An engineer of plane engines, a writer, and international advocate for prostrate cancer prevention, Mr. Williams is adamant about men taking a stand and fighting for their prostate health. He mentioned that prostate cancer is the most common cancer in Jamaica. The reason is not known, but, thankfully, it is also the most treatable cancer in the world, once caught early.
 
Mr. Williams credits his wife with saving his life, by encouraging him to have yearly physicals. He warned the men and women at the breakfast, that annual PSA screenings, as well as digital rectal exams are crucial to finding and fighting this disease.
 
Several risks include, but are not limited to, age, race (African Americans are 60% more likely to get the disease), genetics and diet.
 
It's time to start thinking about food like gas. It is fuel for your body, and doesn't have to be tasty to be good for you. Just like no one would put gas full of water in his or her car, good food has to be put in our bodies. Howard discussed his diagnosis in 2006, and how he cut out everything that wasn't benefiting his body. He exercised more, and ate more live enzymes.
 
One in six men will get prostrate cancer, and it could be any male that you know. It is a slow growing cancer, which is why it can be cured if caught early. Interestingly enough, Asian men are less likely to contribute to prostrate cancer, unless they move to Jamaica or the U.S. This means that genetics only play a small part, and that the lifestyle is the real culprit in developing this disease.
 
This is good news, because it means that we can reduce this disease in the lives of our loved ones. Obesity, little exercise, fatty foods all contribute to prostate cancer.

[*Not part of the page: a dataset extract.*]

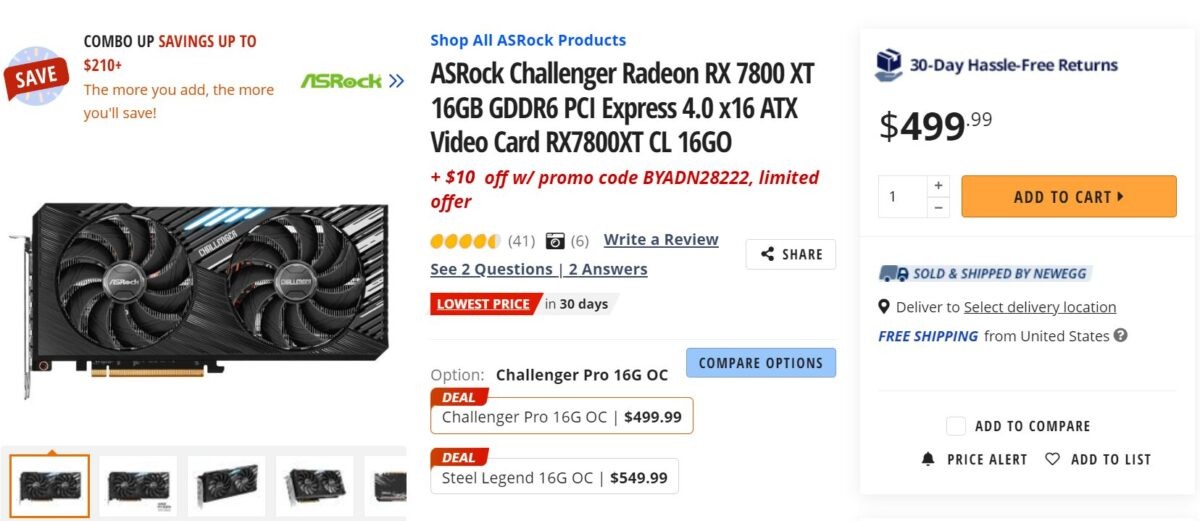Increase quantity with plus stepper

[938, 186]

Sometimes there are no symptoms, but ensuring that we keep up with the necessary tests, will help us find the cancer cells in time. 
 
Mr. Williams also stressed that as parents we need to give our medical history to our children. They need to know their history and what illnesses are in their lineage.
 
Breast cancer was also discussed. Howard said that the rates of breast cancer and deaths from the illness are going down. The same needs to happen with prostrate cancer. Once we make our health a priority, and eat the right foods (more fresh veggies and enzymes), as well as trust in God.